Já na análise à metáfora da polémica Daniel Bessa relembra que “algumas das maiores complicações em que me meti na vida tiveram a ver com piadas e com exercícios de humor. Às vezes está a correr tudo muito bem e depois eu resolvo meter a minha graça e acabo por estragar tudo”, diz o antigo ministro da economia.

“O sr. Dijsselbloem ia muitíssimo bem na entrevista. O que é que o sr. Dijsselbloem diz? Ponto um: que os povos do Norte não falharam na ajuda e que esperariam dos povos do Sul o reconhecimento e o contributo para que as coisas se corrigissem. Acho tratar-se de uma declaração inatacável. Depois... deu-lhe para a graça e o sr. Dijsselbloem estragou tudo”, afirma Daniel Bessa.

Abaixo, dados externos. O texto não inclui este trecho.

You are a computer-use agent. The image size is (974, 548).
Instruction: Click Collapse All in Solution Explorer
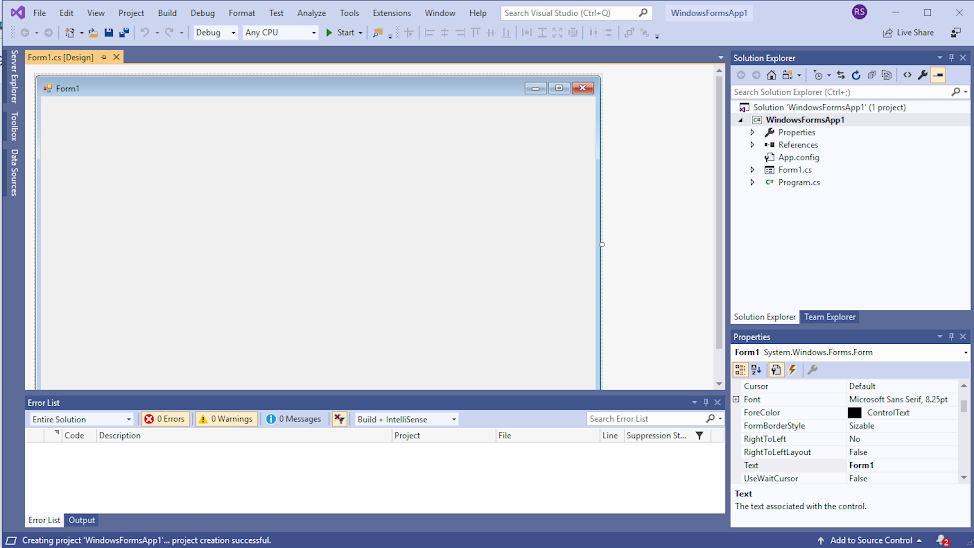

“Mas, por mim, louvar-me-ia num grande senhor do socialismo português. A malta da esquerda - hoje em dia - diz que eu estou muito à direita, mas eu louvar-me-ia num grande senhor do socialismo luso por quem o maior respeito e a quem sempre tirei o meu chapéu. Trata-se de Jaime Gama”.

“Nas 'Conversas à Quinta', promovidas pelo jornal Observador, Jaime Gama disse - e eu nem precisaria de ir tão longe - que estávamos na presença de um bom presidente do Eurogrupo e que teve um momento infeliz. Nisso estaremos todos de acordo”, conclui Daniel Bessa.